Although Edward had commanded the transfer of the company of actors from Warwick Inn to Blackfriars, that dissolved monastery was not legally converted into a theatre till the year 1576, when Elizabeth was on the throne. In that year4 the Earl of Leicester's servants were licensed to open their series of seasons in a house, the site of which is occupied by Apothecaries' Hall and some adjacent buildings. At the head of the company was James, father of Richard Burbage, the original representative of Richard III. and of Hamlet, the author of which tragedies, so named, was, at the time of the opening of the Blackfriars' theatre, a lad of twelve years of age, surmounting the elementary difficulties of Latin and Greek in the Free School of Stratford-on-Avon.
In Elizabeth the drama possessed a generous patroness and a vindictive censor. Her afternoons at Windsor Castle and Richmond were made pleasant to her by the exertions of her players. The cost to her of occasional performances at the above residences during two years amounted to a fraction over £444. There were incidental expenses also, proving that the actors were well cared for. In the year 1575, among the estimates for plays at Hampton Court, the liberal sum of £8, 14s. is set down "for the boyling of the brawns against Xtmas."
As at Court, so also did the drama flourish at the Universities, especially at Cambridge. There, in 1566, the coarse dialect comedy, "Gammer Gurton's Needle" – a marvellous production, when considered as the work of a bishop, Still, of Bath and Wells – was represented amid a world of laughter.
There, too, was exercised a sharp censorship over both actors and audience. In a letter from Vice-Chancellor Hatcher to Burleigh, the conduct of Punter, a student of St. John's, at stage-plays at Caius and Trinity, is complained of as unsteady.

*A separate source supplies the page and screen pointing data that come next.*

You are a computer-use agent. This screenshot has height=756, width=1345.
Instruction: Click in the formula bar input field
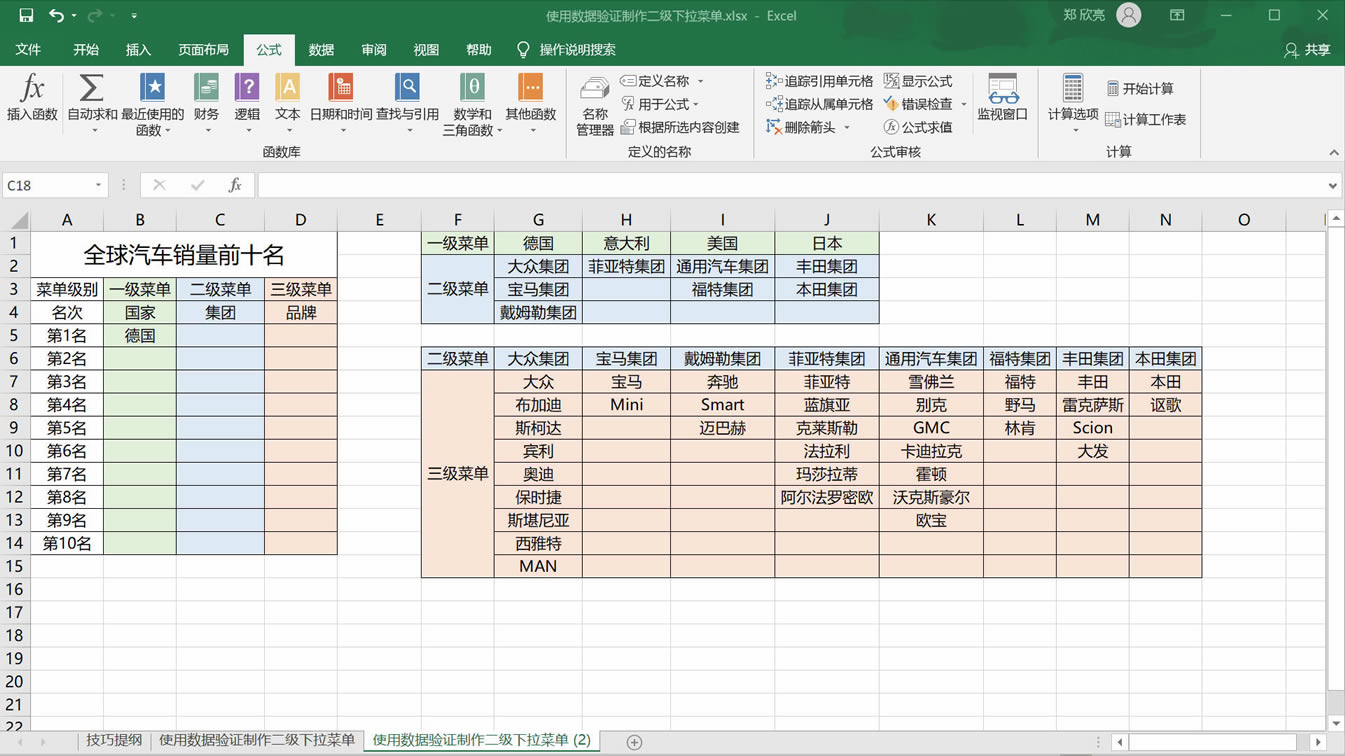[790, 185]
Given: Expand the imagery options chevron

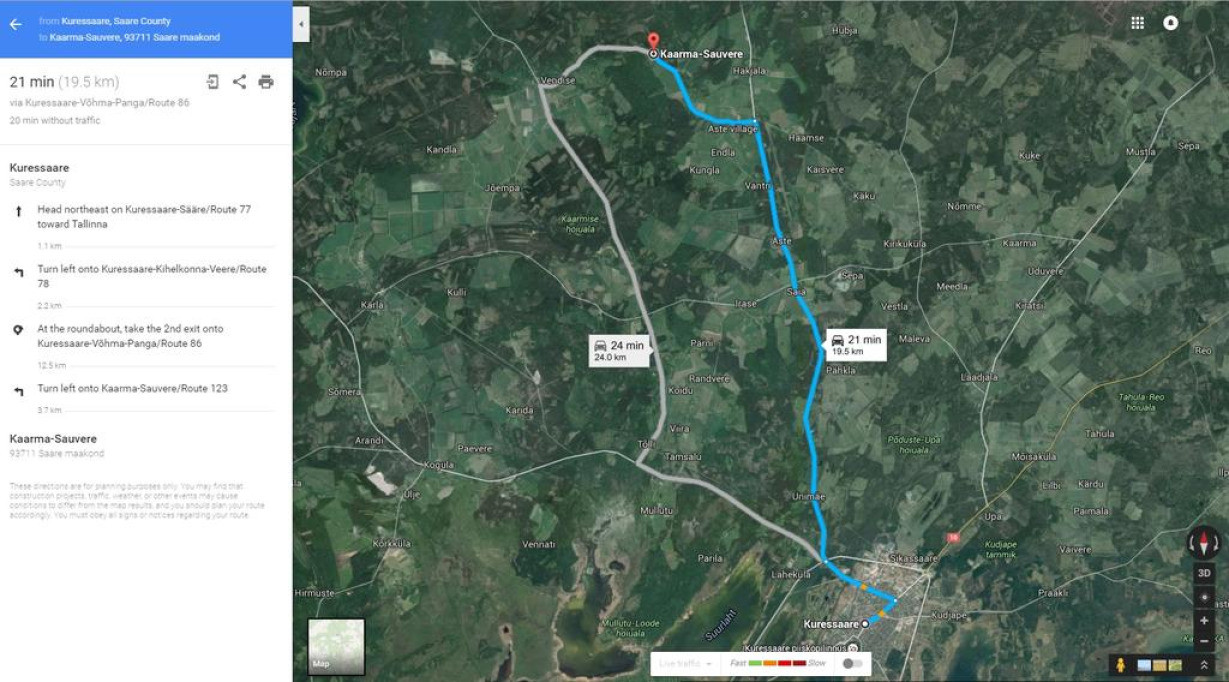Looking at the screenshot, I should coord(1204,665).
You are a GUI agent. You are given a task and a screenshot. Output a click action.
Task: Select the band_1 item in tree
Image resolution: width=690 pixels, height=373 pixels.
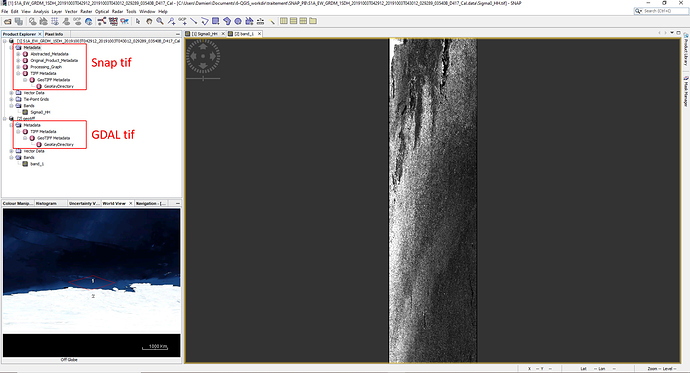pos(37,164)
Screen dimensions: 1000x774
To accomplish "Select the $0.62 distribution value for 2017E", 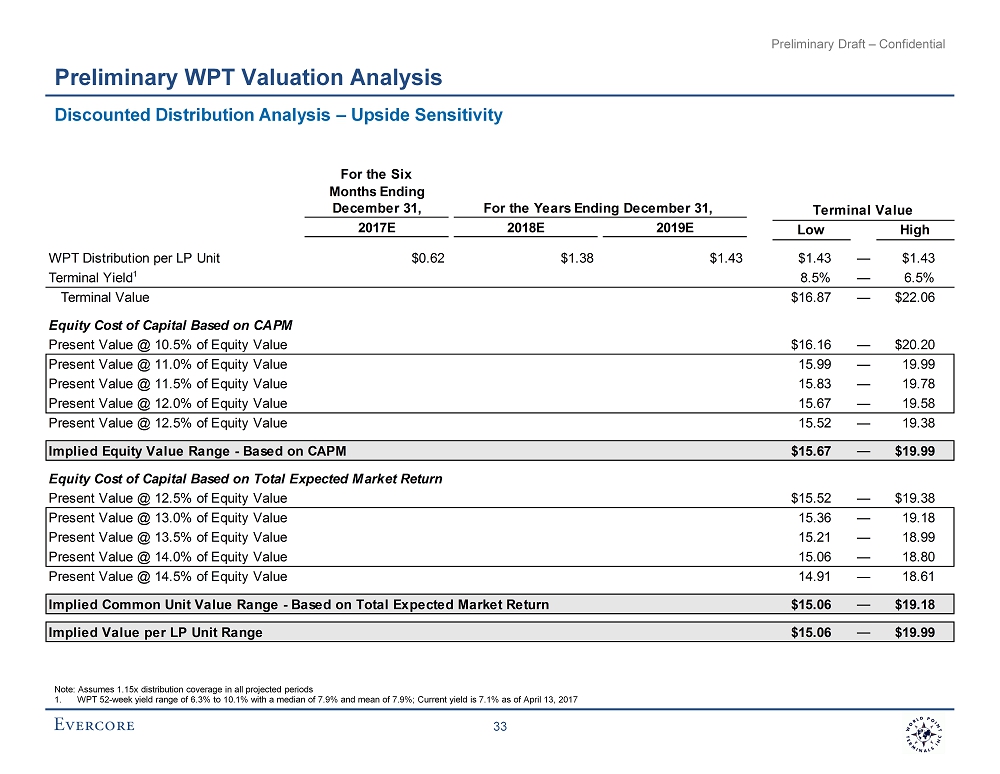I will pos(427,258).
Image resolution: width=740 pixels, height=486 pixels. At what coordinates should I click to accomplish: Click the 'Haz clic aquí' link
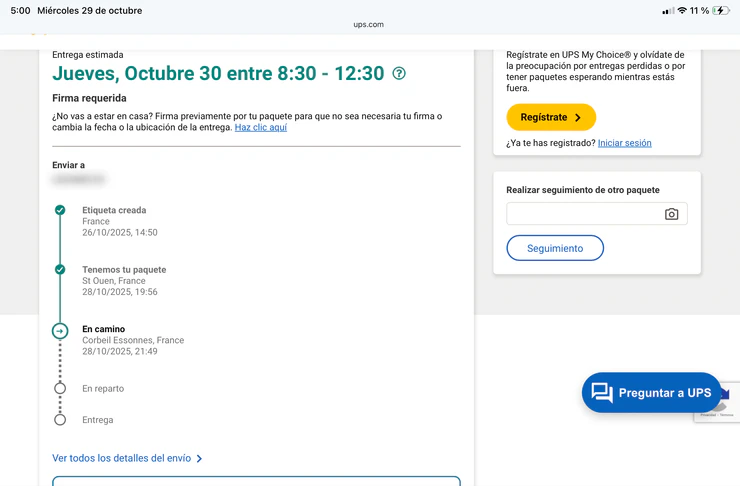pos(260,128)
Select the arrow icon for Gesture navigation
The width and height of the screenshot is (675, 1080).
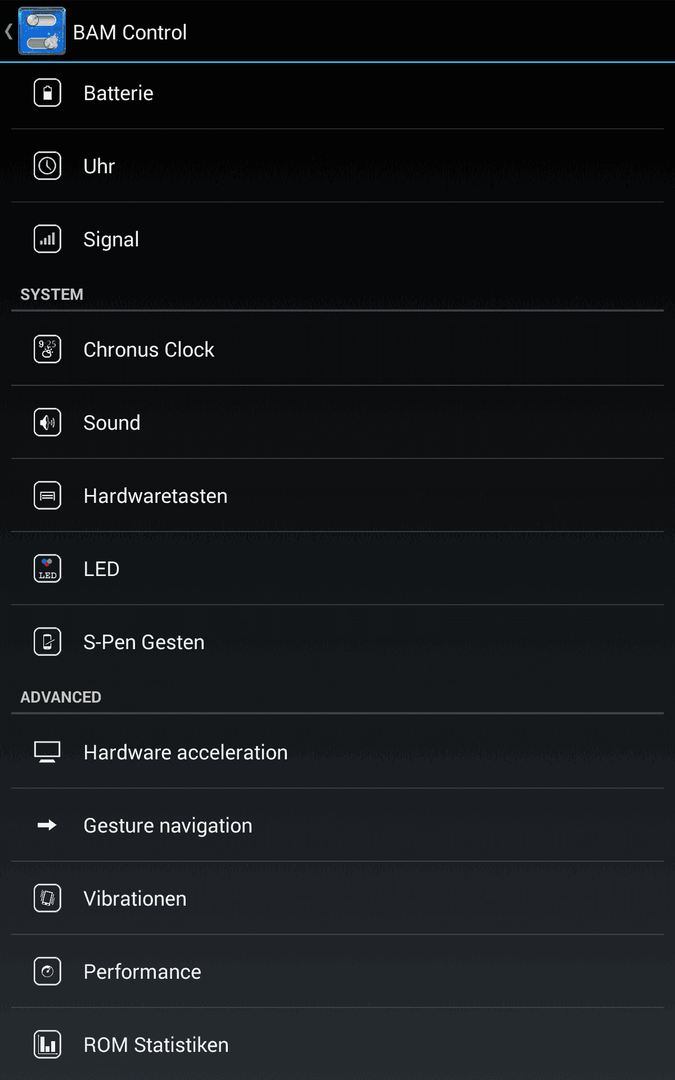(47, 824)
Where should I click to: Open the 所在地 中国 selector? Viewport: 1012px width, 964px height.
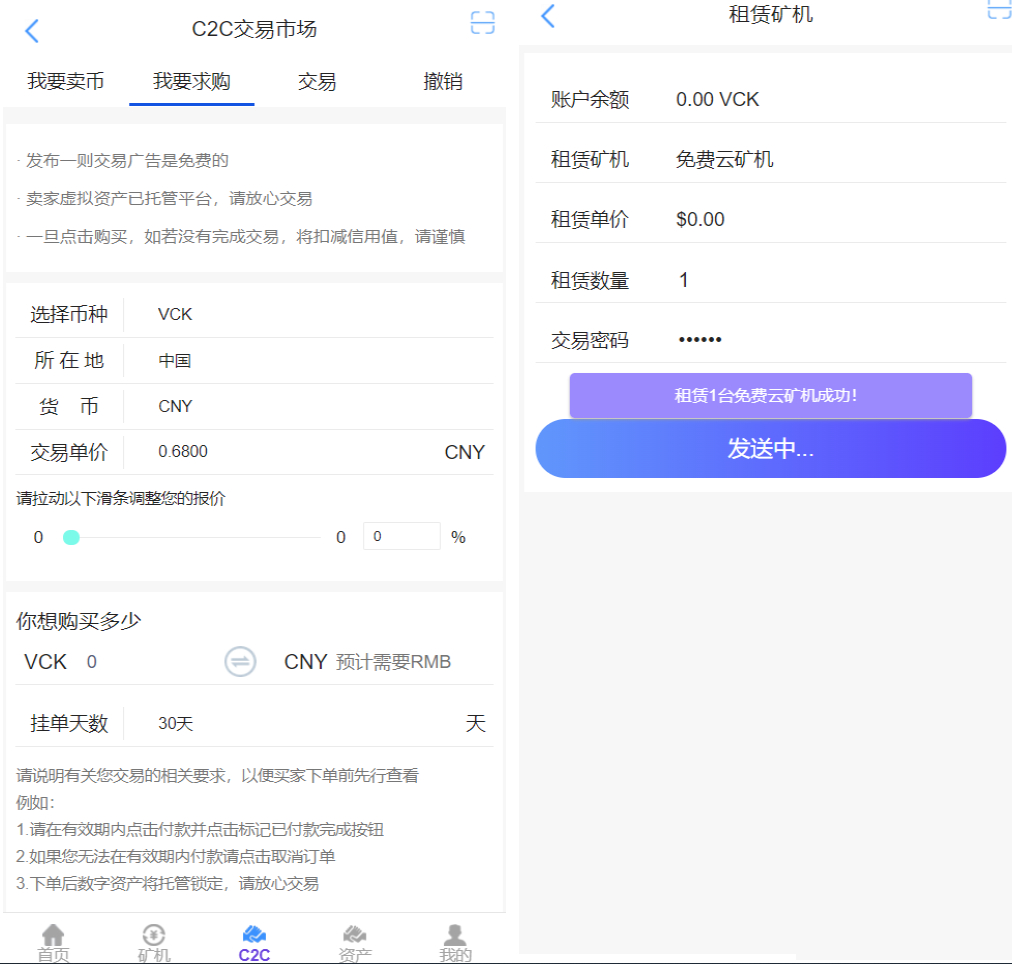point(310,361)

In 1581 the heads of houses again make application to Burleigh, objecting to the players of the Great Chamberlain, the Earl of Oxford, poet and courtier, exhibiting certain plays already "practised" by them before the King. The authorities, when scholastic audiences were noisy, or when players brought no novelty with them to Cambridge, applied to the great statesman in town, and vexed him with dramatic troubles, as if he had been general stage-manager of all the companies strolling over the kingdom.
On one occasion the stage was employed as a vantage ground whereon to raise a battery against the power of the stage's great patroness, the Queen. In 1599, the indiscreet followers of Essex "filled the pit of the theatre, where Rutland and Southampton are daily seen, and where Shakspeare's company, in the great play of 'Richard II.,' have, for more than a year, been feeding the public eye with pictures of the deposition of kings." In June of the following year, "those scenes of Shakspeare's play disturb Elizabeth's dreams. The play had had a long and splendid run, not less from its glorious agony of dramatic passion than from
3
It would appear that noblemen's players were prohibited from acting, even before their masters, without leave from the Privy Council.
4
The patent was dated 1574, and does not specify any particular building or locality.